THE African Development Bank (AfDB) has disbursed about US$6 million directly to Zimbabwe’s private sector this year, in a vote of confidence for the country’s revival programme.


Ebrima Faal, AfDB’s regional director said the lines of credit were in addition to those disbursed by institutions such as the African Export-Import Bank (Afreximbank) and PTA Bank, where AfDB has shareholding.

In 2011, AfDB’s board of directors approved a US$8 million loan to finance Lake Harvest Aquaculture project on Lake Kariba, the bank’s first private sector investment in Zimbabwe after many years.
The money was disbursed in tranches with a balance of US$2 million still to be disbursed.

Faal said the bank “envisages disbursing the balance of the Lake Harvest loan of US$2 million by the end of 2013”.

“Beyond its direct investment in Lake Harvest, the bank has remained engaged in supporting Zimbabwe’s private sector organisations through its partnership with regional financial institutions that operate and invest in Zimbabwe.

“This indirect exposure is significant and covers all sectors of the economy, including the social, agribusiness, manufacturing and financial sectors,” Faal said.

“The Bank is a shareholder of Afreximbank and PTA Bank, for which Zimbabwe’s country operations amounted to 11% and 26% of investment operations respectively in 2012.”

Afreximbank recently said it would increase its country support for Zimbabwe by US$200 million this year.

Faal said AfDB was currently processing lending facilities with both institutions, which would contribute in helping both regional banks continue to support Zimbabwe’s private sector and private investment.

“The bank has also provided a LOC [letter of credit] to Industrial Development Corporation of South Africa which has on-lend about US$30 million to Agribank Zimbabwe.

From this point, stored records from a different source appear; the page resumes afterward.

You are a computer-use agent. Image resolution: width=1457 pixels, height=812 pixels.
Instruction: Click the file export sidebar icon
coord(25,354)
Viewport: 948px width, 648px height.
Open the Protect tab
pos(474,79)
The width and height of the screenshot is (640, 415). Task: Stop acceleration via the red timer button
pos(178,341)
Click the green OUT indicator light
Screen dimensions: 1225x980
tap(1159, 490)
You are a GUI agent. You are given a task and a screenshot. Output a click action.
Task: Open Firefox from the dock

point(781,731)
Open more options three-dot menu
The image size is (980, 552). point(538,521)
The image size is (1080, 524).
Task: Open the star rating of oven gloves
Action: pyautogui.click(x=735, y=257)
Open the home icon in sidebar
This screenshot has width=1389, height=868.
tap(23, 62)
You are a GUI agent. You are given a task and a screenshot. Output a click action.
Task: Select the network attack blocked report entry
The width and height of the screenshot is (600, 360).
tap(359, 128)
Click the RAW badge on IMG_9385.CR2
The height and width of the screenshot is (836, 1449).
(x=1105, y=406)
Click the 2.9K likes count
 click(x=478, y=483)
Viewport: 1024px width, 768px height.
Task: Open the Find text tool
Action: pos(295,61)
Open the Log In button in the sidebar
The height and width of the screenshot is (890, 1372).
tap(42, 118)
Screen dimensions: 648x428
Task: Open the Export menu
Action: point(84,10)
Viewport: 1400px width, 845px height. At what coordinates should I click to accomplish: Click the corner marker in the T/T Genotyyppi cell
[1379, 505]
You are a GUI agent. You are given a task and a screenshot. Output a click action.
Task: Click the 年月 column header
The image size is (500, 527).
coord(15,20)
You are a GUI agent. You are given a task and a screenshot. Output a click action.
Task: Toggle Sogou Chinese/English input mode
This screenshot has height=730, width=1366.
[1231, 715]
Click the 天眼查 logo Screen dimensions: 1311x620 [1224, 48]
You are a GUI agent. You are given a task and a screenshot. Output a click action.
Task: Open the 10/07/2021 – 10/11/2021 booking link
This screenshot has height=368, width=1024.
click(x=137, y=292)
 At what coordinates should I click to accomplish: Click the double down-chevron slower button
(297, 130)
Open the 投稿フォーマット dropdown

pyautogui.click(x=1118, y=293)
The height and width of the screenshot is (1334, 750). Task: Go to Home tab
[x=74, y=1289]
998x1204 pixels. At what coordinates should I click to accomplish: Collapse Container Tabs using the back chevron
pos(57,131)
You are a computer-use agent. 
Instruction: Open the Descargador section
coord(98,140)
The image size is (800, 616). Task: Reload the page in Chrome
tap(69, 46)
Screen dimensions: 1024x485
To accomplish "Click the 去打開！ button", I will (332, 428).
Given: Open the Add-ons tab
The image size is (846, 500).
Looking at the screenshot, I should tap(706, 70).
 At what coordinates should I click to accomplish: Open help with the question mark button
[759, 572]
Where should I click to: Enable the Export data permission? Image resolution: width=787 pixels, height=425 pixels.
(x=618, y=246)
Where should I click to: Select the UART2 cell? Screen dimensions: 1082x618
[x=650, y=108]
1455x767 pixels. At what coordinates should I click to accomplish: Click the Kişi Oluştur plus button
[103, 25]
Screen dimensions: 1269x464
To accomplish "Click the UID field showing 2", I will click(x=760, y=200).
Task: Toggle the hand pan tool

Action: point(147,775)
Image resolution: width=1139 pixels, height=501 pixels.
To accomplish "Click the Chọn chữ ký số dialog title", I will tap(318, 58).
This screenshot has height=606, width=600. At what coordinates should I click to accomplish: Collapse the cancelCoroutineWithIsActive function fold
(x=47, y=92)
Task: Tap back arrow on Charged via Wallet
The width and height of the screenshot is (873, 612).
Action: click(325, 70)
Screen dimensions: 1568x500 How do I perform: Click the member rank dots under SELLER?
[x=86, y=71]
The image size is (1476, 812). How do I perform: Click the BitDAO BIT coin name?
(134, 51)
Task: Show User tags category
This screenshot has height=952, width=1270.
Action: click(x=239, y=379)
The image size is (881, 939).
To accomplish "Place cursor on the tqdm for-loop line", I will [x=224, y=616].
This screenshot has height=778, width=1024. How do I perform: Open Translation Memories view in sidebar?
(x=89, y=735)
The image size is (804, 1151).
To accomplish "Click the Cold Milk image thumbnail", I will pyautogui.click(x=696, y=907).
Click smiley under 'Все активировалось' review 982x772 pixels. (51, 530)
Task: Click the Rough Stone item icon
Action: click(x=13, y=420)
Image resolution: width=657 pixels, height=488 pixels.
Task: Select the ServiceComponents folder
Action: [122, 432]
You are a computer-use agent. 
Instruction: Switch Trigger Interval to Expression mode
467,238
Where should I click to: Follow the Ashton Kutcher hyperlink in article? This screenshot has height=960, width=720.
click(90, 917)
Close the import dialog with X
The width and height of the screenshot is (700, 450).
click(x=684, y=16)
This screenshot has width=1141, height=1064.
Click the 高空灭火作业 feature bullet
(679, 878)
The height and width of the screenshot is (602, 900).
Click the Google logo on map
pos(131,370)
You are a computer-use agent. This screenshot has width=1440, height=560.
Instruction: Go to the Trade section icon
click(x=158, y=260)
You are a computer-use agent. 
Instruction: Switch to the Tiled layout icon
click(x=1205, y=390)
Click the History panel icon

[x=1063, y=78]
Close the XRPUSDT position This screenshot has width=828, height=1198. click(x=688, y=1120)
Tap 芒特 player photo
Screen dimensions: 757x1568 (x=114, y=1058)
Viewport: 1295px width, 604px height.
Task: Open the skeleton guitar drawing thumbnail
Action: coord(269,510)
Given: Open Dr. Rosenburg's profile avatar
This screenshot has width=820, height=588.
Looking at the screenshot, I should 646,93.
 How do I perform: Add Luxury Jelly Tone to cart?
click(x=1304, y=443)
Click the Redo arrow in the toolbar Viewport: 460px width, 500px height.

The bank is also a limited partner in private equity funds that have already or are currently considering investments in the country,” he said.

Local banks constrained

Zimbabwe’s companies are in need of lines of credit to replace ageing equipment that are obsolete and inefficient, thereby increasing the cost of production. Local banks are however constrained to offer long-term financing due to the short tenure of deposits.